The monies also help operate the Family Justice Center and the prevention education program that taught 34,560 kids in the Tri-County Area about child sexual abuse prevention, bullying prevention and teen dating violence prevention and about healthy relationships.

Similarly, the interruption in the Victims of Crime Act means a halt in the flow of funds to provide therapy for sexual assault and domestic violence survivors and to support operations at the center's two emergency shelters, which provided 8,450 nights of care last year.

Likewise, funds to the newly instituted human trafficking services program flow through the unfunded Department of Justice. Last year, 17 victims of labor and sex trafficking were cared for through that program throughout downstate Illinois.

Merna says that because "we've lived through this before" — notably with missing state reimbursements during the two-year budget stalemate from 2015-17 — officials at the center have learned to keep a generous reserve account.

"We expect it to be another month or two before we really start to see that what (the federal government owes) us is starting to add up," she said.

Her concern at this stage is how what she acknowledges is a valid national debate is having consequences on innocent bystanders.

"People in crisis are being used as leverage," she said. "The process is the worrisome part of it. I don't condemn the debate or the issues, because those are very difficult decisions to make. It's just using people as a wedge."

Meanwhile, domestic violence advocates said it's not only a potentially dangerous consequence of political strife in Washington, D.C., but also an insulting message to send to women to have not renewed the Violence Against Women Act.
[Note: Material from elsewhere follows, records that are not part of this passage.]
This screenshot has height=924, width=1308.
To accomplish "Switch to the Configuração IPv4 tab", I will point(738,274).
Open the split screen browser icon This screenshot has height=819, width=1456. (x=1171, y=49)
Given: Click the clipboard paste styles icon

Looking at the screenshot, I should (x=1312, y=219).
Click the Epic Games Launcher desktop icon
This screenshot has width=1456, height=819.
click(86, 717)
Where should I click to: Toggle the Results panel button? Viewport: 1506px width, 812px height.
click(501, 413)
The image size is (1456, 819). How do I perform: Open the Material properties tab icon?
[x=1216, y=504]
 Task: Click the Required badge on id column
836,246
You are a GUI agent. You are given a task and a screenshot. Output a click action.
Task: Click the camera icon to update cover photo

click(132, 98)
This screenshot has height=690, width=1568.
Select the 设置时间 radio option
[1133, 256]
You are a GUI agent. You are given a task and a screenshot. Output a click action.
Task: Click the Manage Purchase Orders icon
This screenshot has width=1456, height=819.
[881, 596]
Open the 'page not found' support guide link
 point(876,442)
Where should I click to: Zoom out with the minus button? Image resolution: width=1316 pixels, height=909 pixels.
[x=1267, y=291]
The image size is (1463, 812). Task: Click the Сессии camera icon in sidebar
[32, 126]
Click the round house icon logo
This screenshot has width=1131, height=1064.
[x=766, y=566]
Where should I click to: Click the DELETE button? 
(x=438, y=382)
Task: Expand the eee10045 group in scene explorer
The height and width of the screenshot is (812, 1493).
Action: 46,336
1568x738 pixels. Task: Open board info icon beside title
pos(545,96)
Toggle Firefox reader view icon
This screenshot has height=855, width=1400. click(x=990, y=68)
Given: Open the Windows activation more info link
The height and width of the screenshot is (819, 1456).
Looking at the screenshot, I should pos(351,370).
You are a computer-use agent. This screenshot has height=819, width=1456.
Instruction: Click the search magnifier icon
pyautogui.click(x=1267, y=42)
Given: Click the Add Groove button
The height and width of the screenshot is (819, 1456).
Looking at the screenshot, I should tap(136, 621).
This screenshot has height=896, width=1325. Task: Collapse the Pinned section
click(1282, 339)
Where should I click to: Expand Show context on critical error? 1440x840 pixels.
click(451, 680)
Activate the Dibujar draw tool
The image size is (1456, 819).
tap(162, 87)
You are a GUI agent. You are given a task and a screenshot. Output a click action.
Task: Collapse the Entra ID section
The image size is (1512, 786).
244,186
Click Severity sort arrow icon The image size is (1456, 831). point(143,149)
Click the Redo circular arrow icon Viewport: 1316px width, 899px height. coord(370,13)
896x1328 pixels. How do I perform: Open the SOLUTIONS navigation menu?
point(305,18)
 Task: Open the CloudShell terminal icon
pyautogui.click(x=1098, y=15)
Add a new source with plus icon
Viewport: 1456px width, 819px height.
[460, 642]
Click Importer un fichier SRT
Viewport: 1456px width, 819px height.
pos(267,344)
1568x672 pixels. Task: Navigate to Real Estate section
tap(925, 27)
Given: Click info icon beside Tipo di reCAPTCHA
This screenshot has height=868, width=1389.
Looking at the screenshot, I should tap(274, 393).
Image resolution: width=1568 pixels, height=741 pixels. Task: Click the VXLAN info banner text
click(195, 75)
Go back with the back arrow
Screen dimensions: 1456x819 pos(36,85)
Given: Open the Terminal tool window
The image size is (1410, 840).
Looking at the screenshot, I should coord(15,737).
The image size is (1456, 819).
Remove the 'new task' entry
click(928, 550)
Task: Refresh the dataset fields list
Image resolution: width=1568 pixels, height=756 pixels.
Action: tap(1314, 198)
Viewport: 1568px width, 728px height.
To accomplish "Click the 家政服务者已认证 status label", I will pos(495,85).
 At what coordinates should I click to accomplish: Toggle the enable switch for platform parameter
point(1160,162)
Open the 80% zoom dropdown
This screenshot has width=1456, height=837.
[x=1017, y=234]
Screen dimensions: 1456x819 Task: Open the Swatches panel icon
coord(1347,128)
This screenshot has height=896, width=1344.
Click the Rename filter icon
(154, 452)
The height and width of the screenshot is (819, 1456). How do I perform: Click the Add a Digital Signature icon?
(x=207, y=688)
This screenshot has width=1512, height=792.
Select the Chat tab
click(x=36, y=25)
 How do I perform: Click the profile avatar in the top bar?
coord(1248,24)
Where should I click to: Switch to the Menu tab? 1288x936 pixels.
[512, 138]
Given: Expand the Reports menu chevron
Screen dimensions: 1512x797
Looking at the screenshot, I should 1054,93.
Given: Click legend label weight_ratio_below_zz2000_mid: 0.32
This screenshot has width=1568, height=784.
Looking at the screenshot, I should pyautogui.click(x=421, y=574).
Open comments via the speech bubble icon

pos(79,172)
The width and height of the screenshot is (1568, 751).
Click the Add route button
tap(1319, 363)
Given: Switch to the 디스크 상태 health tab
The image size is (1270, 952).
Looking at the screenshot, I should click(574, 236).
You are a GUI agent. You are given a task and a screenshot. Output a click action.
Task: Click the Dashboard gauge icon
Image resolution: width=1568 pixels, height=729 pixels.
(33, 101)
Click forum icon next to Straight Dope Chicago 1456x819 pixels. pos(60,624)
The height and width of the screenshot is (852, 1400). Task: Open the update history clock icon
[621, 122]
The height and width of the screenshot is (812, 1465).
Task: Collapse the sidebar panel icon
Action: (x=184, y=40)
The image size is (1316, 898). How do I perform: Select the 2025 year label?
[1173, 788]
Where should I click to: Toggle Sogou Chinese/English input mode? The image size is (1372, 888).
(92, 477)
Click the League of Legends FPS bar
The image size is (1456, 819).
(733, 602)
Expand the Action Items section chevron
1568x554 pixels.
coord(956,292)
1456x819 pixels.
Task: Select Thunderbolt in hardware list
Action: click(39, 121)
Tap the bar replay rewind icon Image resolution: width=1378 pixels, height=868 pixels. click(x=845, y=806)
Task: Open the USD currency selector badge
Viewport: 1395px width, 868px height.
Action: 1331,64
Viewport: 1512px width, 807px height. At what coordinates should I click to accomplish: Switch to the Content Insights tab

"We don't treat violence against women with the urgency that it deserves," said Deborah Tuerkheimer, a Northwestern University law professor who has specialized in domestic violence prosecution. "We, as a society, are not grappling with the severity of the problem, the pervasiveness of the problem and the way it affects so many lives. The desperate search for funds (for the Violence Against Women Act) in the 11th hour is one indication of that."

The Violence Against Women Act, enacted in 1994, provides protections for victims of domestic violence and sexual assault and must be reauthorized every five years by Congress. The act also provides funding for social service agencies and programs that support survivors of such violence, which must be renewed annually.

"The basic cultural change that it ushered in, even before #MeToo, about how we look at domestic violence and sexual assault and how we respond to it was huge," Merna said. "It made a tremendous difference not only nationally but especially here at home."

Although one budget bill extended some funds under the act through early February, U.S. Department of Justice employees who issue those checks are among federal workers furloughed during the shutdown, according to social service providers.

Kate Thayer of Tribune News Service contributed to this report.